My answer to that is look at the earnings per share. In the annual accounts these are reported as 2.09 pence per share. This is that profit of £948,000 divided by the number of shares issued across the period (given the IPO was part way through the relevant number of shares issued is about 45 million not the 65 million we now have).
Earnings per share. That in simple terms is the basis for putting a value on Rangers. While finance professionals invent and re-invent how to put a value on a business, the bottom line is that the surplus a business generates should be the basis for putting a value on that business. And the Rangers account report that surplus or profit per share as 2.09 pence per share.
So what value does that 2.09 per pence per share put on Rangers. Using something called the discounted cash flow method and assuming a discount rate of 4.5% I estimate a value of 46.4 pence per share. The discount rate represents what return I am looking for as an investor. If that is higher (say 10%), then I value Rangers lower (21 pence per share). Based on the annual accounts and if I want or need returns of 4.5% I would hence pay around 46 pence per share. All you market watchers will know that latterly the Rangers share price has ducked and dived in the 40 to 55 pence per share range. Today it is sitting at 48 pence.
So maybe this says the markets are right after all on the value of Rangers. Our institutional investors like steady predictable returns and so a discount rate of 4.5% is probably not too far off.
But that valuation depends hugely on that release of negative goodwill. It supports the current market price, it is why Green and Imran cashed in their 1 pence shares at market prices in the 40 to 55 pence range. While all the time the business is fundamentally loss making.
The Accounts lay reasonably bare the financial strategy. Money has been made from the Rangers brand value – a brand value that derives from us the fans as paying customers. Not value that has been generated from prudent business planning and creative new ways of enhancing and exploiting the Rangers brand.
The accounts painted a worrying picture. Not as worrying as some have claimed in that with some income growth and a tight tight lid on costs, Rangers should get through this season and next without the need for new capital injections. By that time we will hopefully be preparing for the return to the top tier. That wouldn't be a bad time to raise new money in my view.
But one consequence of this year's spending excesses and bad decisions has been a steady erosion of that negative goodwill at least in financial terms. In emotional terms it has resulted in an explosion of negative goodwill from the long suffering Rangers support. At the Interim Results the same accounting trickery was supporting a "profit" of £9.3million and earnings per share of 31 pence. By year end this has evaporated down to less than a £1 million and 2.09 pence per share.

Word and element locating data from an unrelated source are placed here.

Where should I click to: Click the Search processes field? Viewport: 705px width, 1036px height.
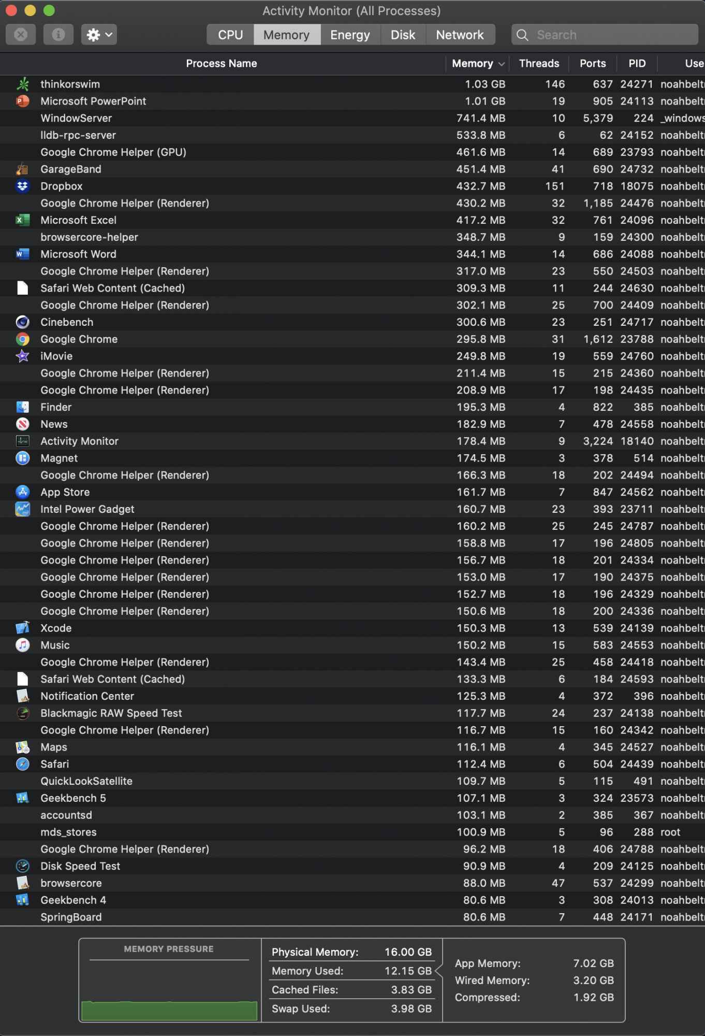click(605, 35)
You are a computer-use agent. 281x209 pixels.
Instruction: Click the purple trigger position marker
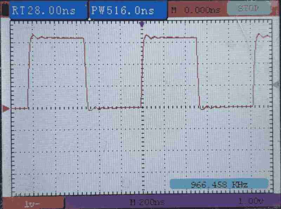pos(142,24)
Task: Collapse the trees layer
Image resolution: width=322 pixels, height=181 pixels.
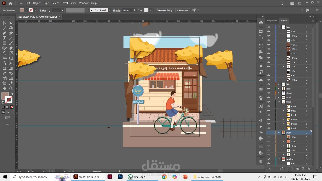Action: coord(279,102)
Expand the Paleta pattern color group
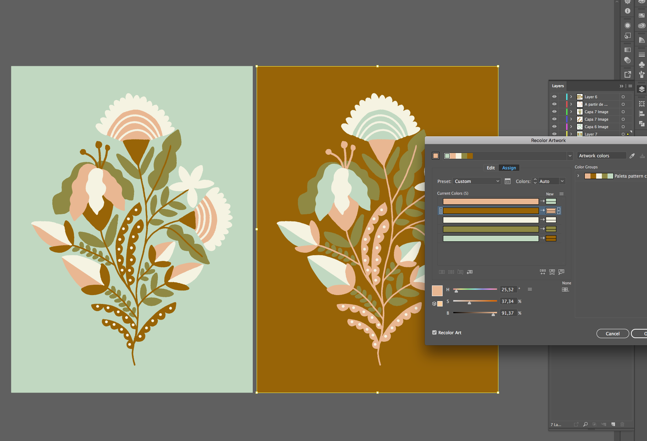647x441 pixels. click(x=578, y=176)
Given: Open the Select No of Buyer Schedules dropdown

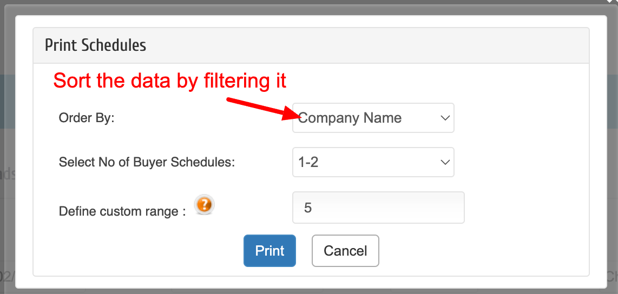Looking at the screenshot, I should (x=373, y=162).
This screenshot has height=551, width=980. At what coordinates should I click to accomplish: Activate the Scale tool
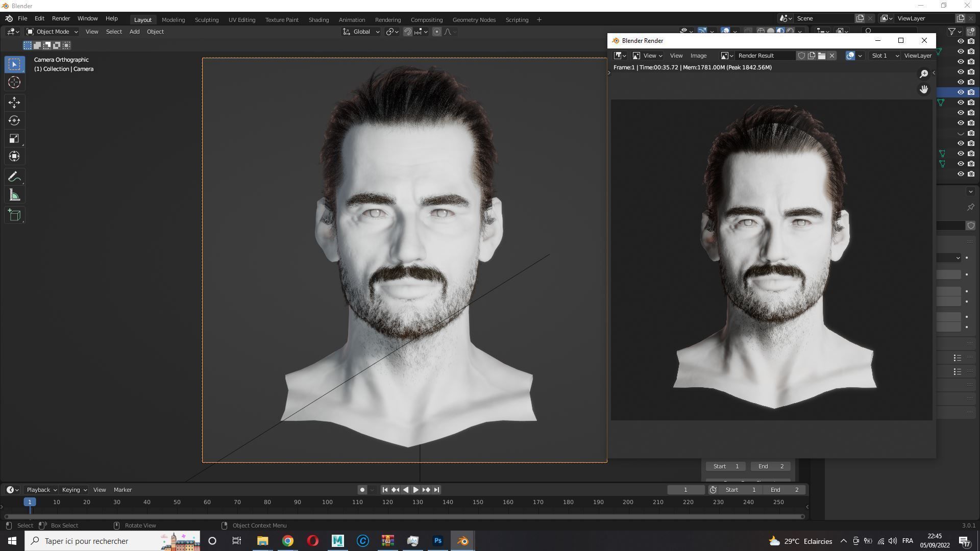[x=14, y=139]
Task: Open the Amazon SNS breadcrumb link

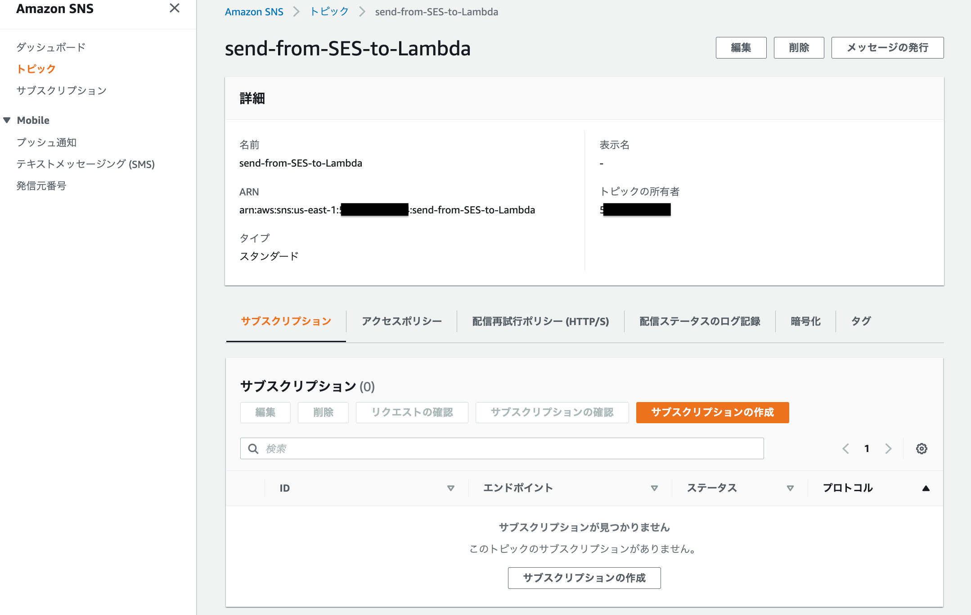Action: tap(254, 11)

This is serious value extraction in little more than 13 months. Charles Green and friends took risks and were part of saving Rangers in my view. With the hindsight of the accounts it is now evident that the early IPO and the money raised allowed Green's Rangers venture to survive year 1 and move onto year 2 (even if he didn't). But they have been extremely well – overly perhaps - rewarded for doing so and through what appears to me to be no more than accounting trickery have extracted for themselves a big chunk of the Rangers brand value. The current or any regime will have to work a lot harder – smarter, better, faster - than Green did to reap the same benefits from the value of Rangers.
Disclaimer. Nothing in this article is to be construed in any way as professional investment advice. Make your own bad financial decisions.